Cennet vatanın en güzel köşeleri cayır cayır yanarken, yangın mücadelesinde hayatlarını kaybeden görevliler ve vatandaşlarımızın acısına, ormanlarla birlikte yok olan hayvanlar da eklenince yaşanan vahameti anlatacak kelime kalmıyor.
Kim yakmış? Kundaklama mı? İnsan hatası mı? Doğal sebepler mi? Bu soruların cevabı elbet bulunacak. Yetkililer de gereğini yapacak.
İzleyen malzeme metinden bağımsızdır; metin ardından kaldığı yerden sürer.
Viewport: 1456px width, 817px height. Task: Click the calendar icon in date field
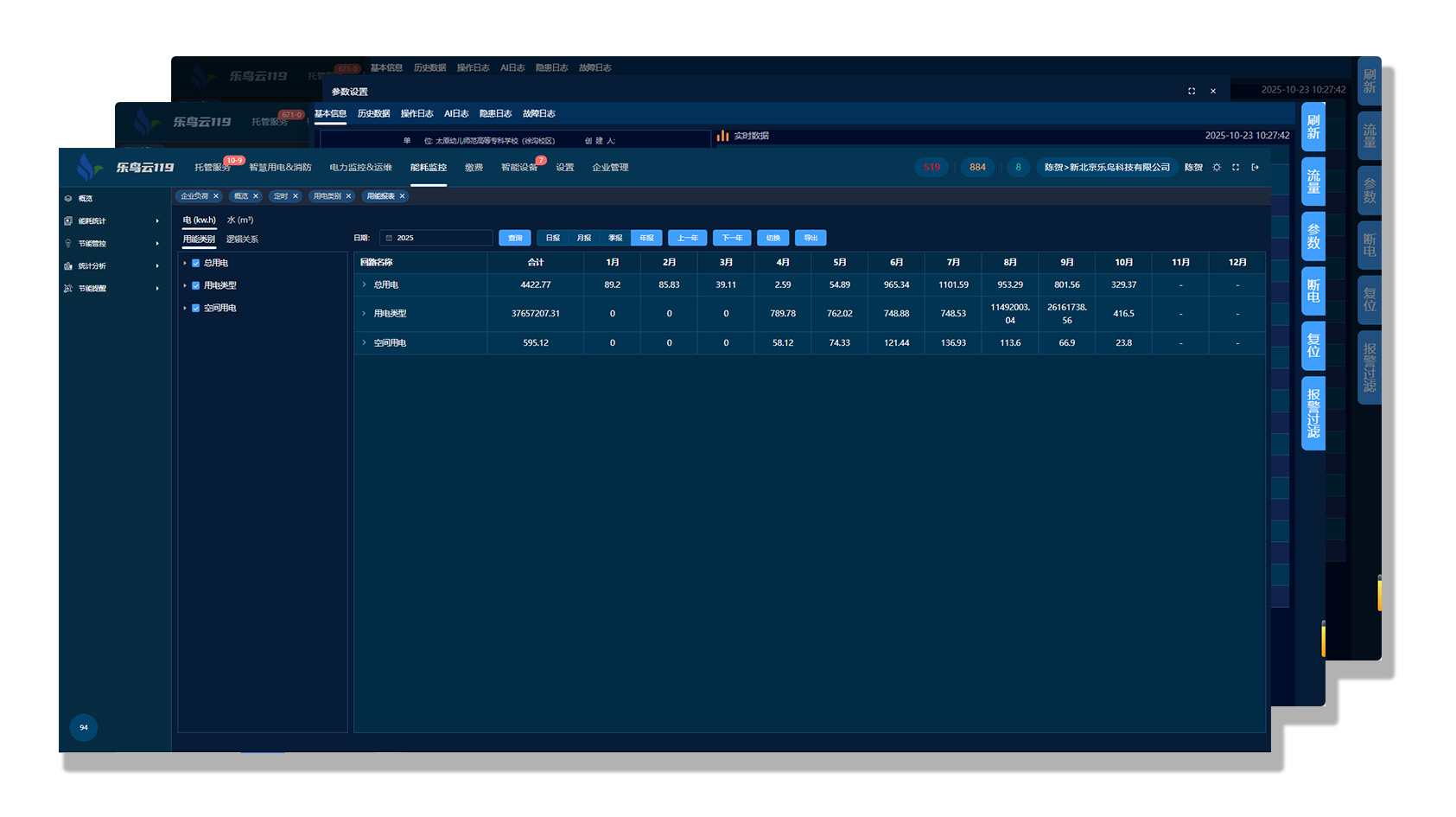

Ama kaybedilen canlar, yanan binlerce hektar orman ile yüzlerce hayvan geri gelmeyecek.
Yanan araziler tüm vatandaşların el birliğiyle başlatılacak kampanyalar ile yeşertilebilir ama korumasını bilmedikten sonra, kısa sürede tekrar kül olacağını tahmin etmek de zor değil.
Umarım hepimizi kahreden bu yangın felaketlerinden ders çıkarırız.
40 dereceyi bulan sıcak havalarda nefes almak bile zorlaşırken, ateş topuna dönen ormanlarda canla başla çalışan yangın savaşçılarına Allah yardımcı olsun.
Ülke olarak ciğerimizi yakan, orman yangınları kabusumuz oldu.
Artık daha fazla bilinçli olma zamanı.
Çocuklarımıza, gelecek nesillere daha güzel bir ülke bırakmak için herkesin daha çok yurttaşlık bilinciyle hareket etmesi lazım.
Vali Hasan Şıldak’ın yangınlar başlar başlamaz aldığı ormanlara giriş yasağı çok yerindeydi.
Bence piknik ve mesire alanları da dahil edilse daha iyi olurdu.